------ Data under study
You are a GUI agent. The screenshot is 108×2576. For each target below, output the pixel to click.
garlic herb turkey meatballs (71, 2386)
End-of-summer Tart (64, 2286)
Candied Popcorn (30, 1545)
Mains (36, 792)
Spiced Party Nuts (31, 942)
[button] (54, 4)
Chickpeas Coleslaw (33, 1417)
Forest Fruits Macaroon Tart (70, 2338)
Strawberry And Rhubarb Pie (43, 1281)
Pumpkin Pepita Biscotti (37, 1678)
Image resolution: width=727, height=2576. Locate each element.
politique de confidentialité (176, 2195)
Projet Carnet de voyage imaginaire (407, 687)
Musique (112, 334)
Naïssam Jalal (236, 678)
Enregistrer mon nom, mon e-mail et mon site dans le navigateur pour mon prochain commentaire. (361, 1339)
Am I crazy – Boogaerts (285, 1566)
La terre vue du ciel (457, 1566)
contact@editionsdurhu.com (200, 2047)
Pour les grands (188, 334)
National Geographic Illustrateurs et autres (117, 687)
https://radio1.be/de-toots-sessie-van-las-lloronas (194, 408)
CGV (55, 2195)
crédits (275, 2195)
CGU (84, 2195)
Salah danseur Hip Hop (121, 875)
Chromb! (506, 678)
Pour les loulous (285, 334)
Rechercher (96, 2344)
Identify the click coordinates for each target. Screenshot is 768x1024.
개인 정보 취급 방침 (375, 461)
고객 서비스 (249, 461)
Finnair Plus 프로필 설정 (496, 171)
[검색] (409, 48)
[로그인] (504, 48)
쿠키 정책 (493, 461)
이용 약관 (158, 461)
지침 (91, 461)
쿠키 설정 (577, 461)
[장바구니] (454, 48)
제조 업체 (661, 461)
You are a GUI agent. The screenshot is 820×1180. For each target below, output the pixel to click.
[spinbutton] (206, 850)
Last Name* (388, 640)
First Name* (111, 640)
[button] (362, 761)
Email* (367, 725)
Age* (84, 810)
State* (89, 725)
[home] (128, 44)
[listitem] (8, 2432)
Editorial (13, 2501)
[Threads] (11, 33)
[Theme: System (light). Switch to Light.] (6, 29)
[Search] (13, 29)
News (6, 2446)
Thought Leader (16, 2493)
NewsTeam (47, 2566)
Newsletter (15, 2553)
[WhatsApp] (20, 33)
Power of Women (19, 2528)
------------
» Work required:
Report every line of the data above that contains the string "click" by copying it in full.

» Result for this task:
You are a GUI agent. The screenshot is 108×2576. For each target below, output the pixel to click.
Identify the click coordinates for each target. Screenshot is 768x1024.
You are a GUI agent. The screenshot is 820×1180. For each target below, output the pixel to click.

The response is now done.